Arrange the lines from the start of the items through the line containing "Action: pyautogui.click(x=440, y=312)" as a Markdown table with the columns Row and Line, numbering each row and leaving out blank lines.

══ Dataset rows ══

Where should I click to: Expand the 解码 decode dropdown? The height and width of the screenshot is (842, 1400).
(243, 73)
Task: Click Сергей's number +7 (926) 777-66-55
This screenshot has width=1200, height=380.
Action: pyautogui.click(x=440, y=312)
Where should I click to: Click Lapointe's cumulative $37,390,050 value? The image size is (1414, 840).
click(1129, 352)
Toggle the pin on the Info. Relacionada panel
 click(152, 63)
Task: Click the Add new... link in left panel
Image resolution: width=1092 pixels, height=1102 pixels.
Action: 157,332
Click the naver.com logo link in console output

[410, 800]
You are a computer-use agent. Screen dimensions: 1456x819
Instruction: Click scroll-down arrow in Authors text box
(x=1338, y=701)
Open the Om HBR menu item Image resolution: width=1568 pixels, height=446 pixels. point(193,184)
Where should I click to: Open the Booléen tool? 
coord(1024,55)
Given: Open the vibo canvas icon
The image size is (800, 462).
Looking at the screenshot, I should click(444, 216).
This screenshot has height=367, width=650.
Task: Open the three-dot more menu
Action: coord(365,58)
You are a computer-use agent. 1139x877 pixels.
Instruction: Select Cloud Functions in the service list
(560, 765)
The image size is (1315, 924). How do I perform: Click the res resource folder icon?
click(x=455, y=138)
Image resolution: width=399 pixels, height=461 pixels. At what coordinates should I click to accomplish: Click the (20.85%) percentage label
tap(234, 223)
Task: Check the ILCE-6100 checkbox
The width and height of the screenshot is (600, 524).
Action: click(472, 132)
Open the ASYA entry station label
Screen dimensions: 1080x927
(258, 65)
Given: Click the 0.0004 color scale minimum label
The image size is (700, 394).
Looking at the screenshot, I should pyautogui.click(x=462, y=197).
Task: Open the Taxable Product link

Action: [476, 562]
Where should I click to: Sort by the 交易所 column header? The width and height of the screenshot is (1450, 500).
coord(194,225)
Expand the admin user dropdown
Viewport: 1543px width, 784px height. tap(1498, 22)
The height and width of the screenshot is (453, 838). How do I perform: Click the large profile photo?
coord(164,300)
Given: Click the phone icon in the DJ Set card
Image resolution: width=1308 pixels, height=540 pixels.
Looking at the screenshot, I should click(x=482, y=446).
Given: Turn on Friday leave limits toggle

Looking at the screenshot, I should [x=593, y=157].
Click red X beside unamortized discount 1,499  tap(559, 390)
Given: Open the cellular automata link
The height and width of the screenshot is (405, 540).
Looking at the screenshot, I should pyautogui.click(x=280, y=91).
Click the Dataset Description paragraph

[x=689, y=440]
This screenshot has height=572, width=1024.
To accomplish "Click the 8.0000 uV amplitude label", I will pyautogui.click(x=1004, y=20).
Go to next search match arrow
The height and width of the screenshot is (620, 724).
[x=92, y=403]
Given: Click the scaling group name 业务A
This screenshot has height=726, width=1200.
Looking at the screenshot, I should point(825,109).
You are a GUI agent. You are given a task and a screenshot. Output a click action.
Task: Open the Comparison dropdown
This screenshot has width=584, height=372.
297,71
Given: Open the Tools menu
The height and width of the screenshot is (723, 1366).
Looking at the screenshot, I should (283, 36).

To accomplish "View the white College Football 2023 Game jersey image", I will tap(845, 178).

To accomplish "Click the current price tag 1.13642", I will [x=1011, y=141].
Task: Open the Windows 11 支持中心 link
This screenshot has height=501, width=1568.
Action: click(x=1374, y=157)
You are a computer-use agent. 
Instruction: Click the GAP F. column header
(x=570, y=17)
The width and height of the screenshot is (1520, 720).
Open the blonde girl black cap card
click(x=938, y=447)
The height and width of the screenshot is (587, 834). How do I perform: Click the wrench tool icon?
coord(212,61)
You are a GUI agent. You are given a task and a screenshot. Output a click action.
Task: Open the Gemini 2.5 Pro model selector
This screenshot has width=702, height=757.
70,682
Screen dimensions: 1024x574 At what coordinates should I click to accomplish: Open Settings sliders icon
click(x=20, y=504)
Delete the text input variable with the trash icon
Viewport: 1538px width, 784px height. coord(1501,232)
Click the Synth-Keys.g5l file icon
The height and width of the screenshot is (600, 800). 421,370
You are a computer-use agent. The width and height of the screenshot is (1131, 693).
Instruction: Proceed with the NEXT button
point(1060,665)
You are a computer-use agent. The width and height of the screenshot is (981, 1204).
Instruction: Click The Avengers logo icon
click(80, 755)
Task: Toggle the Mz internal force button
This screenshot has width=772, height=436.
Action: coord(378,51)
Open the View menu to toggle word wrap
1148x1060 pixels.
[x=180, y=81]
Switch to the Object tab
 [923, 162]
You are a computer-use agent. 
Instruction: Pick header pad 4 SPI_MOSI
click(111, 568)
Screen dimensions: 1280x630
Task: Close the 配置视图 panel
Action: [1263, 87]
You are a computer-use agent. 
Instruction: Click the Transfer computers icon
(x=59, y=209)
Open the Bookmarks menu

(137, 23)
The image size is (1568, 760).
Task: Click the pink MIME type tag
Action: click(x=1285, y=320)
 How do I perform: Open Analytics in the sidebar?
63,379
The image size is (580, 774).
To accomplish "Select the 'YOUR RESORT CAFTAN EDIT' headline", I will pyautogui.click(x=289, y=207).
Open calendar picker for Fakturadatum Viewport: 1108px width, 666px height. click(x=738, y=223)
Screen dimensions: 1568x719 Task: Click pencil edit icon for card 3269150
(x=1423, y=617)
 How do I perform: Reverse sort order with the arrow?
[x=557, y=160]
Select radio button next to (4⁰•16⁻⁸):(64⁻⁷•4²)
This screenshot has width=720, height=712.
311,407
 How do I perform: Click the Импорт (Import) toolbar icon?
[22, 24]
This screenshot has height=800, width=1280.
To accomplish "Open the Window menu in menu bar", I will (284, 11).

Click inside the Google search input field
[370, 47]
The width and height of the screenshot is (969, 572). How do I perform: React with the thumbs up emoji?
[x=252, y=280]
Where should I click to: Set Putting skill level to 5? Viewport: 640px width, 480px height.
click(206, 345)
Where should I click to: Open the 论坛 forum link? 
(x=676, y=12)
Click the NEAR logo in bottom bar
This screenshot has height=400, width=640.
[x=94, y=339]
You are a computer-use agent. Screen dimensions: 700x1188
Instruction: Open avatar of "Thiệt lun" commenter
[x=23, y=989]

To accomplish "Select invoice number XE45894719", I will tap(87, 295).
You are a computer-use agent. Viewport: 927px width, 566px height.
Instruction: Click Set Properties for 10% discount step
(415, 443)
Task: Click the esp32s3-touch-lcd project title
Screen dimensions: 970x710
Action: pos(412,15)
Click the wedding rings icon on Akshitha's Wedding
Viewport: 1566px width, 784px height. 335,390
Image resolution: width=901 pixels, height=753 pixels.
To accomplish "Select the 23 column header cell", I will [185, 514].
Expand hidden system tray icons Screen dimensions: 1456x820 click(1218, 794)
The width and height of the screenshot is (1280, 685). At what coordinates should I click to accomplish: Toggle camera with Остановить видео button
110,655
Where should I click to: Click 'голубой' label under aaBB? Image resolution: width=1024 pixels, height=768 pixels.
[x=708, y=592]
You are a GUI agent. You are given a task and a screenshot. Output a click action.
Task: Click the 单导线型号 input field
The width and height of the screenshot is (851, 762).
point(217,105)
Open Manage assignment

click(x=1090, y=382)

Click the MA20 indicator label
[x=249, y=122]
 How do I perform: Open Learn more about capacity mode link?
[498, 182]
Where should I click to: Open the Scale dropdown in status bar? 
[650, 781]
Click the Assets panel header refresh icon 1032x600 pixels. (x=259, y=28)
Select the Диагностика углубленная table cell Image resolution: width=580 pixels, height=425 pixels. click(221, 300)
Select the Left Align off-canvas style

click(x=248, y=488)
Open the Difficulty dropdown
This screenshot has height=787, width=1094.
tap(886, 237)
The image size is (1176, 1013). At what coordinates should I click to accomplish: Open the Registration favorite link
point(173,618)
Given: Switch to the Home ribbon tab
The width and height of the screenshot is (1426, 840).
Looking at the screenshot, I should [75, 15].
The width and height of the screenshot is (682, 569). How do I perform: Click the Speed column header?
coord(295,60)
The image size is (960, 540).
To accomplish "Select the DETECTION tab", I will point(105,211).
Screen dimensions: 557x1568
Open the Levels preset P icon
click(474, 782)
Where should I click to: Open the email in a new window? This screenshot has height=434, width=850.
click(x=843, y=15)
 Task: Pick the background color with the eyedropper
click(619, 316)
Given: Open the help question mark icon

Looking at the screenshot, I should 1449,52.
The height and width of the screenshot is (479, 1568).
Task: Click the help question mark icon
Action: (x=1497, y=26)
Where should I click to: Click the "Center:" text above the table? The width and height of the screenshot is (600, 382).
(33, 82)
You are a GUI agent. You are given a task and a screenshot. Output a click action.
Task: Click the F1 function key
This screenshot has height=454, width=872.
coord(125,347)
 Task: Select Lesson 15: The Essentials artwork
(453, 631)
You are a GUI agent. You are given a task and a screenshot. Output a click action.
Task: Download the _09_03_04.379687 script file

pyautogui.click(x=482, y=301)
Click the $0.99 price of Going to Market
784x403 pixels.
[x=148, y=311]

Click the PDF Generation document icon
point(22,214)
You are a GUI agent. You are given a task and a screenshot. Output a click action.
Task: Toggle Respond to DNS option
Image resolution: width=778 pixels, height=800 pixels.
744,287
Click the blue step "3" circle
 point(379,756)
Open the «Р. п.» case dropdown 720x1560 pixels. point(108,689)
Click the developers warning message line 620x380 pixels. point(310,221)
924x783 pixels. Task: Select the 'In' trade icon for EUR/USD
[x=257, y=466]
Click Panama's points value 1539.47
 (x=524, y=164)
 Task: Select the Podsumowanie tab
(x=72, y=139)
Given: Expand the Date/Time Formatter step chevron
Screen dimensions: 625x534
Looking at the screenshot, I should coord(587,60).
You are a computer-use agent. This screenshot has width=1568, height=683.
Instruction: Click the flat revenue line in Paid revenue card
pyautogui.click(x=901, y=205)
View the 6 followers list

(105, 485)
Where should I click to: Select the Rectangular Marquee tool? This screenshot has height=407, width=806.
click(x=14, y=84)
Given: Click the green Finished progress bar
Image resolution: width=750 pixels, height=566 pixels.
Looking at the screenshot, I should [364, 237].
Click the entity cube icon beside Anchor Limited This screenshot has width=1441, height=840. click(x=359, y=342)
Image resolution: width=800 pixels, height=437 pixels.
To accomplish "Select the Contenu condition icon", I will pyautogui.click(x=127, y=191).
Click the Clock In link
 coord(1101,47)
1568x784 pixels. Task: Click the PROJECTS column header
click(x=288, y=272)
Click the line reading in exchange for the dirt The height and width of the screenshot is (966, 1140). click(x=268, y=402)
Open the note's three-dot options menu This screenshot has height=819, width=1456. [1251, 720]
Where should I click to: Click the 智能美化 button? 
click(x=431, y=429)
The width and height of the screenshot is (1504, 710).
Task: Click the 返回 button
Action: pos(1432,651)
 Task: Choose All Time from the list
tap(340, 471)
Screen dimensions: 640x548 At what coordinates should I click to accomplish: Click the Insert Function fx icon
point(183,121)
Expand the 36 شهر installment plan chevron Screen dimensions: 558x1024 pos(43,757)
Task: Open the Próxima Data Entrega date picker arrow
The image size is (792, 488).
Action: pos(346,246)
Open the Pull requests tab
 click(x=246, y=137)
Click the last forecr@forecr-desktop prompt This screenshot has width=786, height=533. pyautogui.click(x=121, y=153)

═══

= Response to the exercise =
| Row | Line |
|---|---|
| 1 | Where should I click to: Expand the 解码 decode dropdown? The height and width of the screenshot is (842, 1400). |
| 2 | (243, 73) |
| 3 | Task: Click Сергей's number +7 (926) 777-66-55 |
| 4 | This screenshot has width=1200, height=380. |
| 5 | Action: pyautogui.click(x=440, y=312) |